Note that strlen_xxHash64 was actually faster than strlen() and xxHash64() for a microbenchmark. I didn't observe noticeable difference in real benchmarks with this patch though.

It is possible that xxhash is just too slow for use in a hash table. The experiment I did for pr37029 using hash_combine was still using strlen.

grimar added inline comments.Apr 27 2018, 2:23 AM
llvm/lib/Support/xxhash.cpp
182

I remember that when I experimented with all such stuff, at some point I also had the Hash out parameter passed by reference like H here.
And assigning multiple times to it in a loop, like you do, was slow for me I believe. Because when I changed the code to do the single assign after the loop, at the end of the function, profiler showed a much better result.

grimar added inline comments.Apr 28 2018, 2:34 AM
llvm/lib/Support/xxhash.cpp
149

I tried to build this patch with MSVS, but it complains about the absence of this function.

I had to use the following instead:

int psnip_builtin_ffsl(long v) {
  unsigned long r;
  if (_BitScanForward(&r, (unsigned long)v)) {
    return (int)(r + 1);
  }
  return 0;
}

(took it from https://github.com/nemequ/portable-snippets/tree/master/builtin).

But it does not work correctly it seems. I am testing on lld-speed-test\lld-speed-test\scylla,
here at some point Remaining becomes (-1). And then lines below (185, 186)

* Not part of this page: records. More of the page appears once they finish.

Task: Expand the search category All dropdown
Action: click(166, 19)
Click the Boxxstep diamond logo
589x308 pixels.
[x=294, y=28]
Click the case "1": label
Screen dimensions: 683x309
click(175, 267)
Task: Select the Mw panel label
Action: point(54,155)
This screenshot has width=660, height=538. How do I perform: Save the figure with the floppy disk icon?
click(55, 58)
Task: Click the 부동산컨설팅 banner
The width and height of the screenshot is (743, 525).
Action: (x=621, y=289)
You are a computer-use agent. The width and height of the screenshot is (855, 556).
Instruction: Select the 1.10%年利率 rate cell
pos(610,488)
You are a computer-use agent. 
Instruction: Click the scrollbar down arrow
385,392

const char *End = Q + Remaining;
size_t Len = End - P;

handle it wrong and code ends up with
an infinite loop in splitStrings1 because strlen_xxHash64 returns -1 always.

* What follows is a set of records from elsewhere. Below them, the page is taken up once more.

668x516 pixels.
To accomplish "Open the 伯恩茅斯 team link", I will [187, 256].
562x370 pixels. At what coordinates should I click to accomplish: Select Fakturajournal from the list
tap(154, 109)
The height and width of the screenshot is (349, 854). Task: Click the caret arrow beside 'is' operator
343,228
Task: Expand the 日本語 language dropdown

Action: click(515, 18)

grimar added inline comments.Apr 28 2018, 2:53 AM
llvm/lib/Support/xxhash.cpp
148

btw, if you pass P=="ab\0" to this method,

then R[0] will read the rest 5 bytes of memory from out of bounds, no?

ruiu added inline comments.Apr 28 2018, 10:56 AM
llvm/lib/Support/xxhash.cpp
148

That's intentional.

149

I'm not very familiar with these intrinsics of MSVC, but I believe you forgot to use the 64 bit version. Use this.

static inline int my_ffsl(uint64_t v) {
  uint64r_t R;
  _BitScanForward64(&R, V);
  return R;
}

Note that this should be compiled to a single BSF instruction on x86-64.

grimar added inline comments.Apr 29 2018, 6:20 PM
llvm/lib/Support/xxhash.cpp
148

It would be wrong to keep it in lib/Support with that probably I think.
We can probably assume that it is valid to read out of buffer for the particular LLD use case,
but it does not seem fine to do in general.

149

Yes, thanks. The final code I used was:

static inline int psnip_builtin_ffsl(uint64_t v) {
  unsigned long R;
  _BitScanForward64(&R, v);
  return R + 1;
}

And I was able to profile the patch finally. It was faster for me than the original code but
results I observe with D45571 are a bit better. I'll post the numbers to the D45571 thread for
completeness.

Note that this should be compiled to a single BSF instruction on x86-64.

Yes, it was:

...
      Remaining = (psnip_builtin_ffsl(X) >> 3) - 1;
00007FF6F219C604  bsf         rcx,r8  
00007FF6F219C608  inc         ecx  
00007FF6F219C60A  sar         ecx,3  
00007FF6F219C60D  dec         ecx  
  }